Ok, so there's cars speeding around your neighborhoods, and kids playing on these very same streets without somehow getting hit by all the speeding cars? Sorry, I don't buy it.
That is indeed what is happening. It's how I remember things growing up on the south side of Chicago, and how things were in Ann Arbor when we lived there with our young kids, as well.
Why are you assuming that traffic is moving at 30-45 mph through a neighborhood.
In my neighborhood the speed limit is universally 25 and the stop signs & one way streets keep traffic speeds down.
My son doesn’t know how to ride a bike yet but there are certainly under 10 yo all around riding in the streets. Further my son does walk to the park down the street by himself or with friends with the usual guidance about cars (“look both ways” etc).

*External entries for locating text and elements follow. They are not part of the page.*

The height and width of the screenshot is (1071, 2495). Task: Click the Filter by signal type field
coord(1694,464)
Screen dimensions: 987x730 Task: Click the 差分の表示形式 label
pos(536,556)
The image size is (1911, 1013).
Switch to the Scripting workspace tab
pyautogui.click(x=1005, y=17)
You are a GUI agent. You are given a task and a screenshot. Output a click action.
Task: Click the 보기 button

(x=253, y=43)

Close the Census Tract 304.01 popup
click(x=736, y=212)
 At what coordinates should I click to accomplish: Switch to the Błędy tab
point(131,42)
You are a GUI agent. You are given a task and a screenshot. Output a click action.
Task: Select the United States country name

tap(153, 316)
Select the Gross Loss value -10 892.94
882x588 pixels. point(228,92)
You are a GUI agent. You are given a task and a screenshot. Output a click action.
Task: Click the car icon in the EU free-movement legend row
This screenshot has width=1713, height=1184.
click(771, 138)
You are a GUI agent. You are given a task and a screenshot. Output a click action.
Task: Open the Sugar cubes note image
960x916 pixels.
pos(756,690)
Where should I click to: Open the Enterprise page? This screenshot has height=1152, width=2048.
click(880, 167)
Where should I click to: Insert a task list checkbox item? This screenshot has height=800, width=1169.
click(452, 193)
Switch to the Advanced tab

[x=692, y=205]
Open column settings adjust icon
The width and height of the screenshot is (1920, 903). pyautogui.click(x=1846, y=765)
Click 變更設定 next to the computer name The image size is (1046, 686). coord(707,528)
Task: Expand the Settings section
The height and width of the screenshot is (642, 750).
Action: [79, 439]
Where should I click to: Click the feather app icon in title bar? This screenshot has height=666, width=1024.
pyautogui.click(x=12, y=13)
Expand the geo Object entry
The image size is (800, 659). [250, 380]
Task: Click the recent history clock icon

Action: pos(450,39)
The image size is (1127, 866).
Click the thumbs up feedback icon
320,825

>Why are you assuming that traffic is moving at 30-45 mph through a neighborhood.
Because that's what I see in the suburbs here in DC.
>In my neighborhood the speed limit is universally 25 and the stop signs & one way streets keep traffic speeds down.
Those aren't typical American suburbs if there's 1-way streets. That sounds much more urban in fact. The suburbs I typically see have wide streets, and 35mph speed limits, and people driving around quite a bit faster than that in their huge luxury SUVs. I also don't see kids in the streets at all, and for good reason: it's too dangerous. I don't feel safe at all on my bike, even though I ride very fast and as far right as I can (I only ride in the subdivision near me so I can get to the multi-use trail on the other side).
My kids are in college right now, but everyone else in Oak Park seems to, as did everyone in Ann Arbor, as did --- to an even greater extent --- every family --- every family; it would have been extremely weird not to be allowed to ride your bike in the streets in the 1980s --- in the south side of Chicago when I was growing up, at a time when traffic fatalities were more than twice as high as they are now. I don't think your argument is rooted in facts.
It is in fact illegal in Chicago to ride your bike on the sidewalk. Your contention would have to be that children have simply ceased using bicycles, which is obviously not true.